*** Text block Section Begins ***

From WardWiki - Foundation Doctor Helper
Troponin seems to attract far more attention, mythology and stress than can sensibly be attributed to a test with very clear indications and relative ease of interpretation. This will not fad quickly with time, nonetheless a simple no nonsense article is warranted to cut through as much as this as possible. For chest pain it remains a basic blood test.
The bottle used is either serum gel or lithium heparin, and not always the same bottle as used for U&E. This is trust specific and it is wise to check prior to sampling.
It is RELIABLY raised 12 hours after myocardial damage and by definition will NOT be raised with unstable angina. It remains elevated for five to seven days in the vast majority of patients.
The logic of holding off antiplatelets until a troponin result is similar to holding off a blood transfusion until a patient is hypotensive, oliguric and ripe for ITU.
Waking a patient at 3am just to check the troponin at exactly 12 hours shows ignorance on the part of all concerned. Three situatiuons arise for suspected ACS as follows:
1. No contraindications to antiplate agents: Give immediately, don't wait for troponin 2. Clear contraindications to antiplatelet agents: don't give them! 3. Some uncertain situation that will require at least registar approval to give antiplatelet agents - they should see the patient themselves. If they are prepared to see the patient at 4am, by all means check troponin at 3am. There is no sense and considerable discomfort to a patient in collecting a sample at an inconvenient time for it not to be acted upon at that time.
What does troponin indicate?
It indicates myocardial cell injury - that's it. The following cases have raised troponin levels
- Acute coronary syndrome
- Blunt chest injury
- Pericarditis ( actually myopaericarditis if you wish to show off...pericardium is not electically active hene will have NO ECG changes and NO troponin rise!)
- It is raised in renal failure but do NOT use this as a differential until investigations are completed, renal failure patients can have uraemic pericarditis and can have ACS.

*** Text block Section Ends ***

Exercise brief:
Answer these questions from the troponin article:
1. Which two bottle types may be used for a troponin sample?
2. For suspected ACS with no contraindications to antiplatelet agents, when should those agents be given?
3. For how long does troponin remain elevated in the vast majority of patients?
The items after this article are separate material and not part of it.

*** Supplied information Section Begins ***

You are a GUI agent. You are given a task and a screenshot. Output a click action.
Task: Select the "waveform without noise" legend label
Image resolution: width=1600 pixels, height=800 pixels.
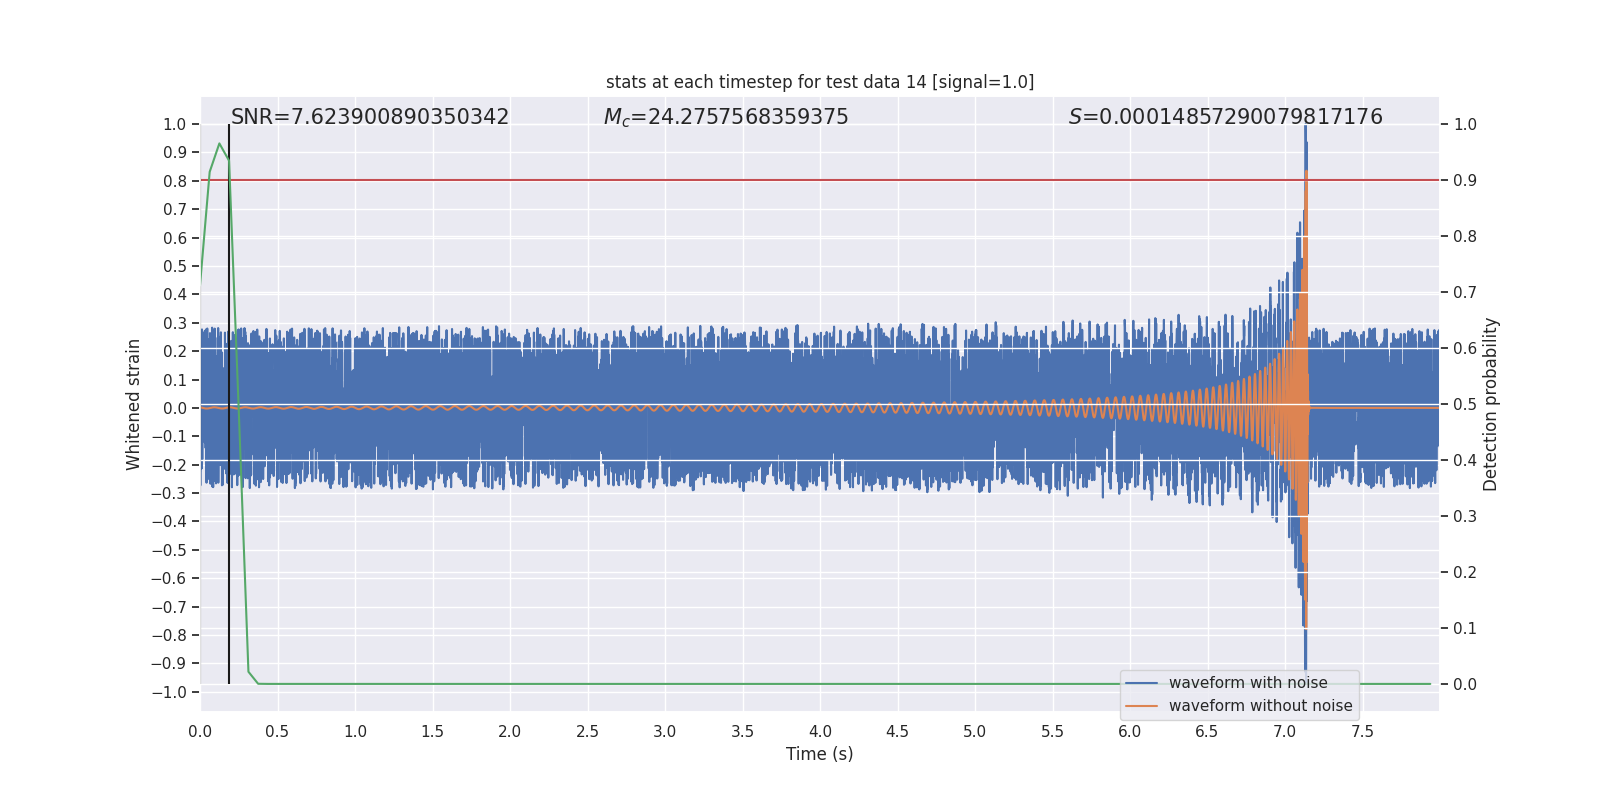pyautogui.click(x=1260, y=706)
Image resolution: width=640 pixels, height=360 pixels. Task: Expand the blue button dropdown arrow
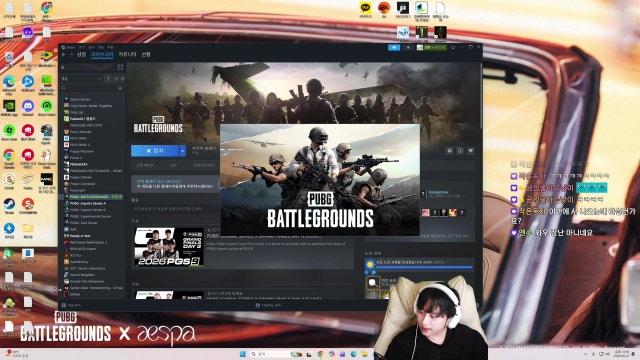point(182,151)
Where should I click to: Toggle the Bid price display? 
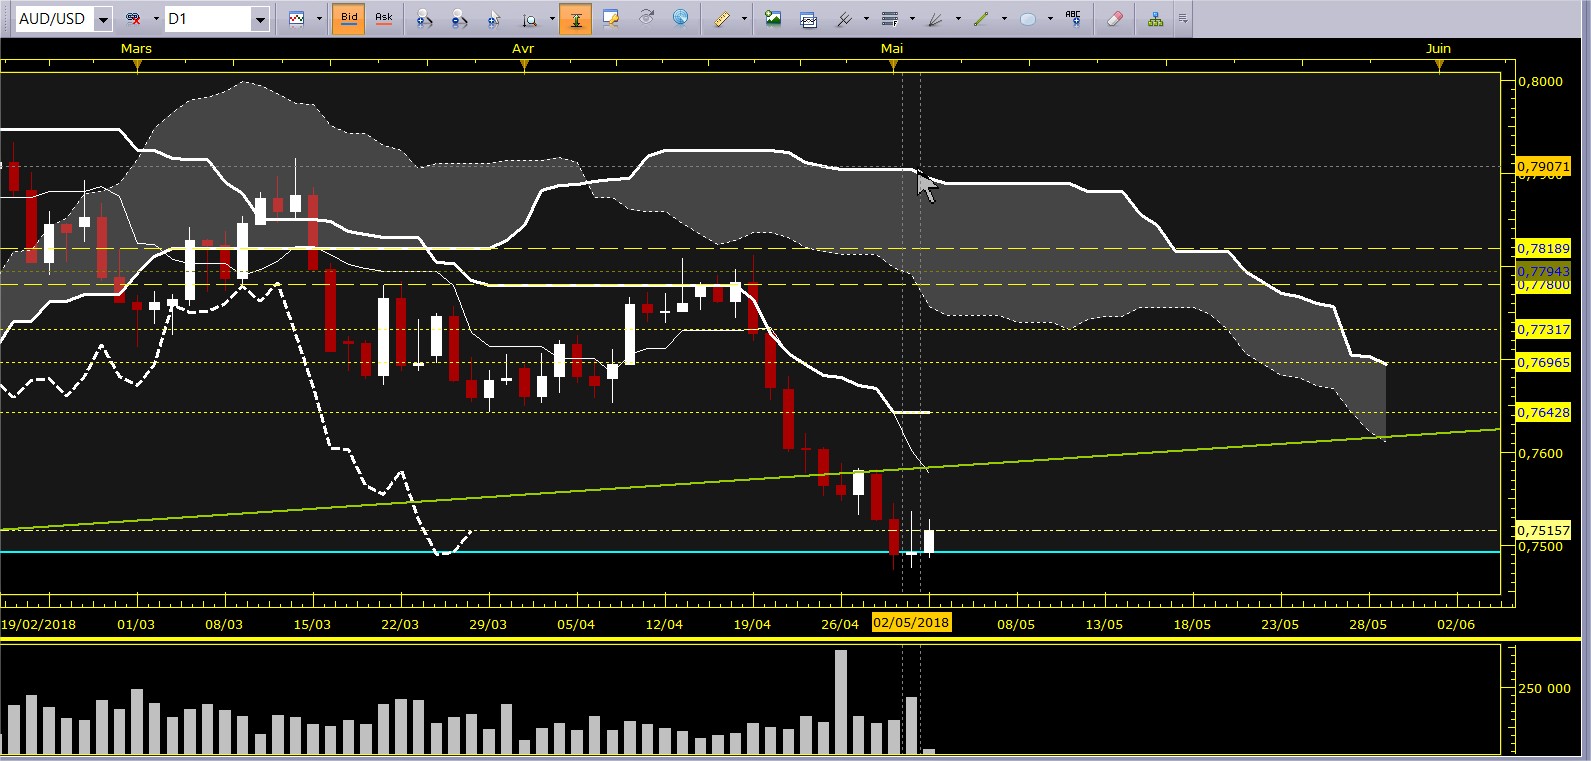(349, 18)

*** Supplied information Section Ends ***
*** Supplied information Section Begins ***

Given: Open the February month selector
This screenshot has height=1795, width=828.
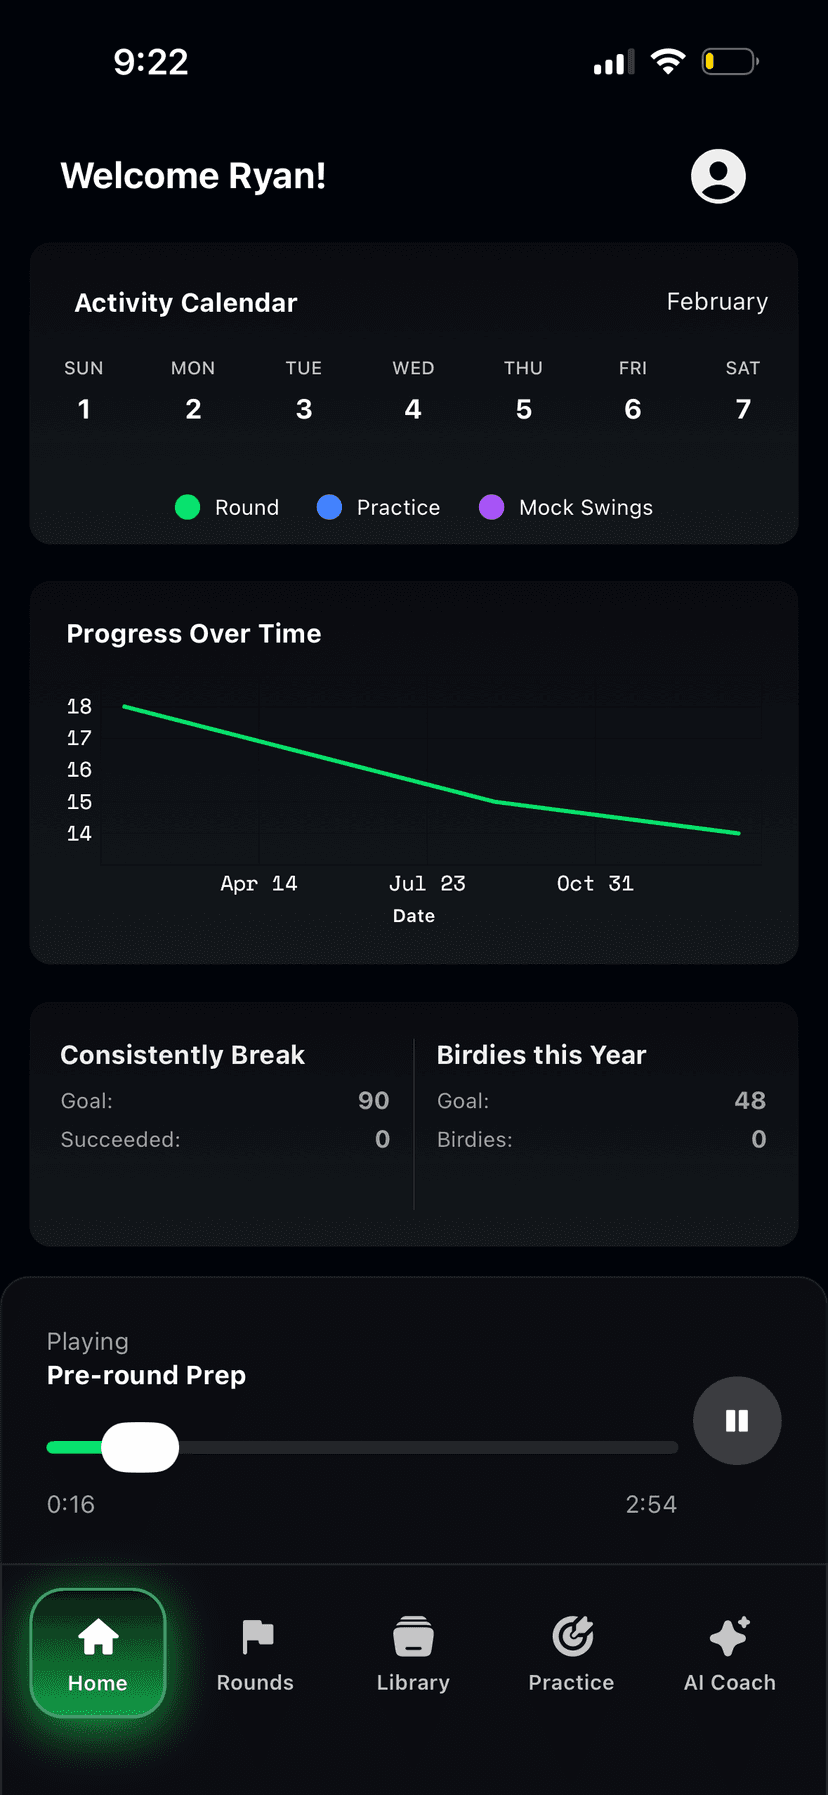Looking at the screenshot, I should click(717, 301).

*** Supplied information Section Ends ***
*** Supplied information Section Begins ***

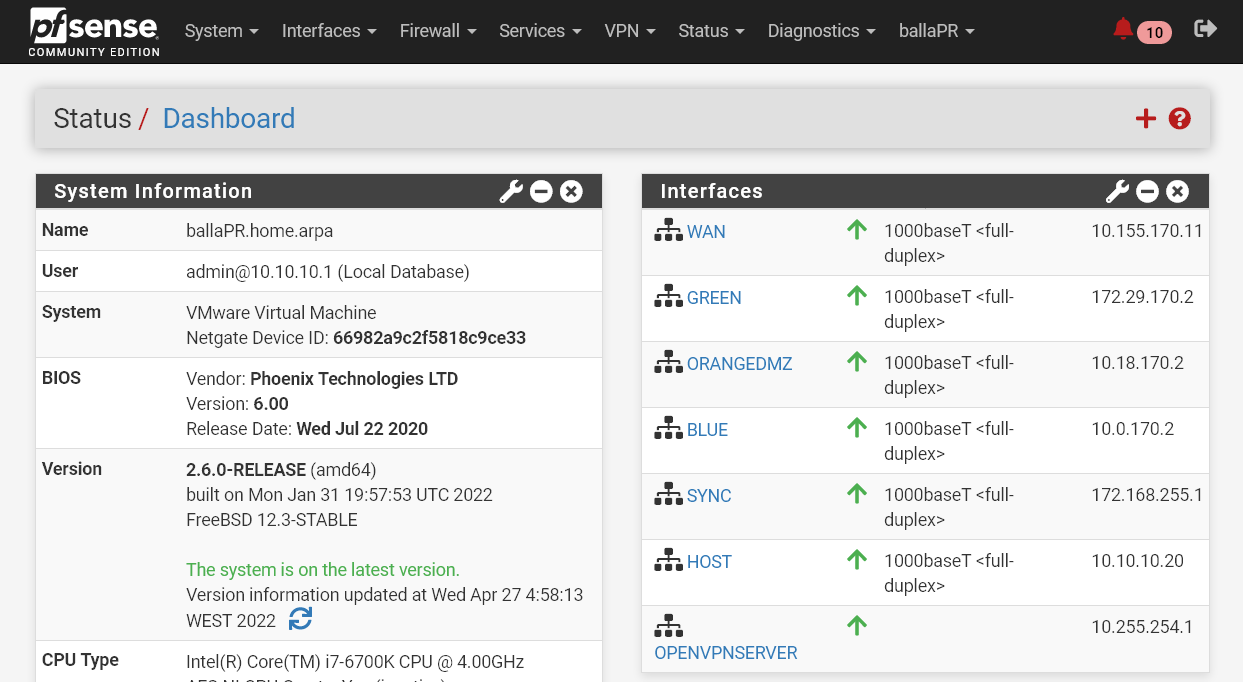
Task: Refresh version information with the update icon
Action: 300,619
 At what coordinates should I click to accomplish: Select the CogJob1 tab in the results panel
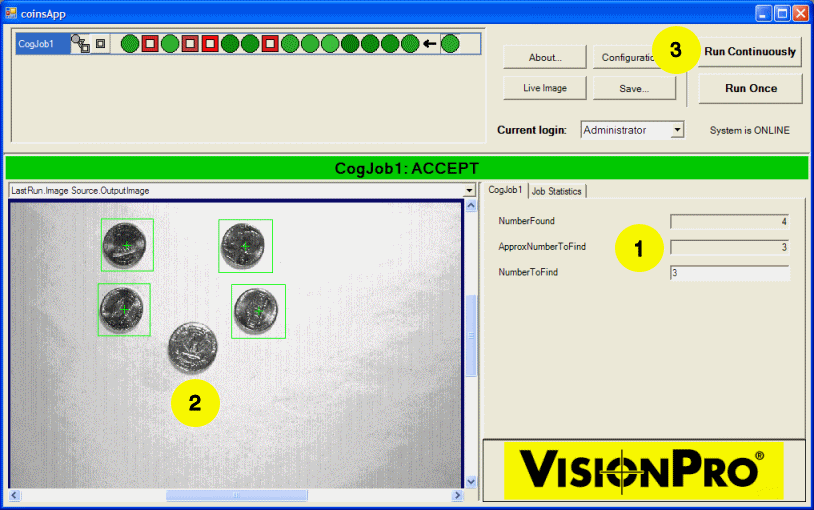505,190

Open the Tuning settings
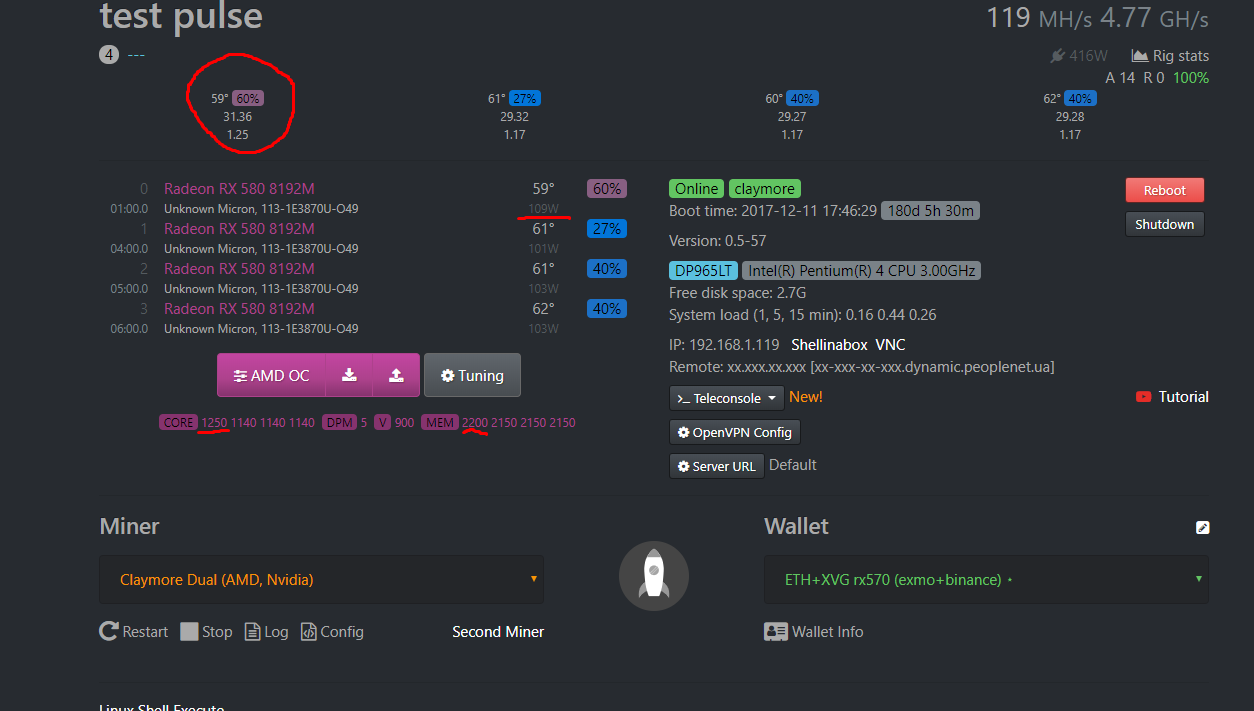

*** Supplied information Section Ends ***

Answer box:
1. Serum gel or lithium heparin.
2. Immediately, without waiting for the troponin result.
3. Five to seven days.